Some of these problems may not be impossible to solve, but they could be, and at best the costs and energy requirements of doing so will be astronomically high, and most likely in excess of what is both economically and energetically feasible, and supportable by Earth's economy and resource endowment. And even if I'm wrong, all of this will only get us to Mars.
The next leap will be several orders of magnitude more challenging again, and probably impossible, particularly because as Musk himself points out, you cannot escape Newton's Third Law in space propulsion - you need to power rockets with ejected matter, not pure energy (such as electricity stored on batteries; electric rockets are impossible). Distances are vast, which require very high speeds, and you need as much energy to slow down as you do to speed up. It is doubtful space colonization is energetically feasible even with perfect levels of scientific and technological understanding. If this is indeed the case, there is no Fermi Paradox.
I hope I'm wrong, and I don't necessarily think it's a bad idea to try, even if the odds of success are low, because it would be an incredible accomplishment for humanity if we could pull it off.
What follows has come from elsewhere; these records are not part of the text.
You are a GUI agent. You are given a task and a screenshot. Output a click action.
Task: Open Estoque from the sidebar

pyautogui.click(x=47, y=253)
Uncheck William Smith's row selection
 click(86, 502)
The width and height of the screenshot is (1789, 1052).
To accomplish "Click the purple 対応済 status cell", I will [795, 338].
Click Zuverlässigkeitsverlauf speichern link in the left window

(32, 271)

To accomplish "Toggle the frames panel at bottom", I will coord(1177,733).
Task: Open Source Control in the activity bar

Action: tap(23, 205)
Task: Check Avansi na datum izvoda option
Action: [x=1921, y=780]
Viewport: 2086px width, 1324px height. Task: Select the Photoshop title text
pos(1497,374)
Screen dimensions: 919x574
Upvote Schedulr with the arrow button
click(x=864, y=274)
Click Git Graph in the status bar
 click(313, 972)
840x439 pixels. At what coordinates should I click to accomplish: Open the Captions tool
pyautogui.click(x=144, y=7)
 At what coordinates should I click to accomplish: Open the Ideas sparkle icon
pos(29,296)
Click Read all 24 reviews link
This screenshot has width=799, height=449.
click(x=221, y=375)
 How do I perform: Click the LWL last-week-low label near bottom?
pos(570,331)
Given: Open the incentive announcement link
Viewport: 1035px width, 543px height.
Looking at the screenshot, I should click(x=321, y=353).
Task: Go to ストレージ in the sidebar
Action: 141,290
But I'm not very optimistic, and perhaps much more relevantly to current day to day life and investing, I think investors ought to have a much more level-headed and realistic view on the limits of technology, and temper any Sci-Fi inspired optimism with a sound understanding of economic and energetic limitations.
LT3000
*Post-publication clarification: Twitter discussions post-publication have revealed to me that my comment "in the not too distant future" here is unclear and subject to misinterpretation. This statement is relative in nature and is intended to be viewed in the context of Musk's argument we can extrapolate forward gains in computing power to the point of eventually simulating universes. It is not meant to be construed as an argument that we are very close to hitting the limits today in our ability to improve computing performance from a practical standpoint.
There are still many avenues for improving compute performance, including improved architectures and moving away from general-purpose CPUs to more specialized chips optimized for specific tasks, and significant gains will likely continue for at least another decade or two (and maybe longer), and will have significant practical value. My point is that in the very long run, physical limits will eventually kick in, and you cannot extrapolate forward exponential gains in computing power indefinitely.